Post by Chuck Mangione »

http://www.dimeadozen.org/torrents-deta ... ?id=634361
THE CLASH

Saturday, 11 May 1985 afternoon

The Station
Swinburne Street
Gateshead NE8 1AX
Newcastle Upon Tyne, England
UK


FLAC master, 3 November 2018, by elegymart:
Analog audience recording (stereo): unknown mics/recorder > unknown low analog generations > vinyl boot LP (probably "Back to Basics"; Garageland Records, Ltd. GLP 001; France, 1986) > analog audio cassette > 1985-86 US US Maxell XLII 90 (Type II CrO2) analog audio cassette {from the Stonecutter Archives} > Sony TC-WE435 (azimuth adjustment) > Roland R05 (24/96) > Cool Edit Pro 2.0 (audio cleanup, convert to 16/44) > SHNtool (fixed SBE) > CD Wave (track splits) > TLH (WAV > FLAC8).
Created this text file.


Total running time [45:18]
-----------------------------------------------------
01 introduction [0:53]
02 Movers and Shakers [2:54]
03 Cool Under Heat [3:03]
04 The Guns of Brixton [2:22]
05 Spanish Bombs [2:53]
06 Police on My Back [2:58]
07 Jimmy Jazz [3:45]
08 White Man in Hammersmith Palais [4:07]
09 Straight to Hell [4:52]
10 Clash City Rockers [3:16]
11 I Fought the Law [2:55]
12 Brand New Cadillac [2:08]
13 White Riot [2:50]
14 Bankrobber [3:04]
15 (I'm Not Your) Stepping Stone [3:10]


Band line-up:
Joe Strummer – vocals
Paul Simonon – acoustic guitar, vocals
Nick Sheppard – acoustic rhythm guitar, backing vocals
Gregory "Vince" White – acoustic guitar, backing vocals
Pete Howard – percussion


Notes:

Courtesy of the Stonecutter Archives is this glimmer of light from the final sad days of the Clash. It comes from their brief busking tour with Strummer leading the band as they armed themselves with acoustic guitars and popped up throughout England playing for whatever money was given to them.

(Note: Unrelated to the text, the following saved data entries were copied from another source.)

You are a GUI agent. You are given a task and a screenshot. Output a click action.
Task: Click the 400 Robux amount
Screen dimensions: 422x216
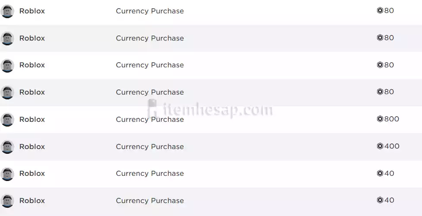click(391, 146)
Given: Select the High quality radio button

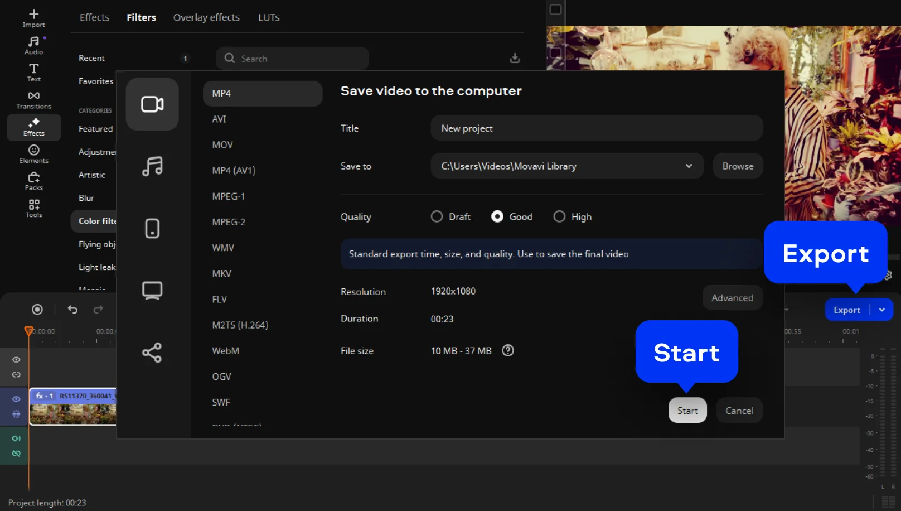Looking at the screenshot, I should coord(559,216).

This show has been misidentified as having taken place in Sunderland probably because they played there the day before and later in the evening on this date. The venue has also been wrongly attributed to busking at a Gateshead tube station, but the Station refers to a former police station at the old Town Hall, where a music collective had set up shop. At some point the boys were trailing the Alarm and busking outside their shows, and not because they were paying respect to the group, but because they felt they were a watered down carbon of the Clash. And then of course, there were probably the Topper and Mick loyalists who pondered whether this final lineup of the band under the dictatorial sway of Bernie Rhodes had any right to even call themselves the Clash.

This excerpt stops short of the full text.